[Records drawn from a dataset]
[Start of Attachment]
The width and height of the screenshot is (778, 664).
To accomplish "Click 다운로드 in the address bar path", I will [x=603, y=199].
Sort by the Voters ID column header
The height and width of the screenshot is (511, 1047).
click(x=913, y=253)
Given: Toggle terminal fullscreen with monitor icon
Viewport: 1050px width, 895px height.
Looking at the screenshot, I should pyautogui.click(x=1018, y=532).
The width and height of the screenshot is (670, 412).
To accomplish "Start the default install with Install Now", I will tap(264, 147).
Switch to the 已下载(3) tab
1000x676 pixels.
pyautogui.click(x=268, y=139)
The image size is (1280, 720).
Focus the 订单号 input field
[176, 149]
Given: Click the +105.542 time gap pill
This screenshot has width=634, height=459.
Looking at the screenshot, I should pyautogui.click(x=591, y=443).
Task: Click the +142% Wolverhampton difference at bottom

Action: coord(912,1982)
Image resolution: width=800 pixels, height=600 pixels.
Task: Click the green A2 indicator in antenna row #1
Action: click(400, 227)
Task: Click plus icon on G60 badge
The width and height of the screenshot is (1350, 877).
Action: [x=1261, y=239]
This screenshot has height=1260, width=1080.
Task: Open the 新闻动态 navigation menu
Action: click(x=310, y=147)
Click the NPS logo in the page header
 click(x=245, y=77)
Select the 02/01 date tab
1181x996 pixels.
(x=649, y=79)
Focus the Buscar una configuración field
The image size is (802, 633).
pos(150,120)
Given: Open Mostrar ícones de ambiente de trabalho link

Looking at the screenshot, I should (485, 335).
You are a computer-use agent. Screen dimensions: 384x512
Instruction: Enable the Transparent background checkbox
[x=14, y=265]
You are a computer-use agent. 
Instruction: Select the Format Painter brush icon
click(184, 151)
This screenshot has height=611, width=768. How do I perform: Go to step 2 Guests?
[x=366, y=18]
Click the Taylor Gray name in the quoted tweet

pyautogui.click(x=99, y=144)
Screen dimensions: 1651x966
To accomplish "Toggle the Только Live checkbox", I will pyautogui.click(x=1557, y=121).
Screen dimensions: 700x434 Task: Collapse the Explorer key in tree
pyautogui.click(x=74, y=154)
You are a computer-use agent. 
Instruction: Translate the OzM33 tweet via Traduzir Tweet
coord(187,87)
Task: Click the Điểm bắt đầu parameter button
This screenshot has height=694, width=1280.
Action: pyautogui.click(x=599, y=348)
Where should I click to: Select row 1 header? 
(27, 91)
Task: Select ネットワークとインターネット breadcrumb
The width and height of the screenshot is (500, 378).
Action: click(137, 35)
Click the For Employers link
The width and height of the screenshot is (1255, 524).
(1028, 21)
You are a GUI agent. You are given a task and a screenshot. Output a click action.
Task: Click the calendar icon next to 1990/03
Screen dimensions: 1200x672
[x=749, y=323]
[End of Attachment]
◆ **What you will do**:
Repeat only the lines above, from the first line of the entries through the line that contains "The image size is (1280, 720).", including both ends.

◆ **Answer box**:
The width and height of the screenshot is (778, 664).
To accomplish "Click 다운로드 in the address bar path", I will [x=603, y=199].
Sort by the Voters ID column header
The height and width of the screenshot is (511, 1047).
click(x=913, y=253)
Given: Toggle terminal fullscreen with monitor icon
Viewport: 1050px width, 895px height.
Looking at the screenshot, I should pyautogui.click(x=1018, y=532).
The width and height of the screenshot is (670, 412).
To accomplish "Start the default install with Install Now", I will tap(264, 147).
Switch to the 已下载(3) tab
1000x676 pixels.
pyautogui.click(x=268, y=139)
The image size is (1280, 720).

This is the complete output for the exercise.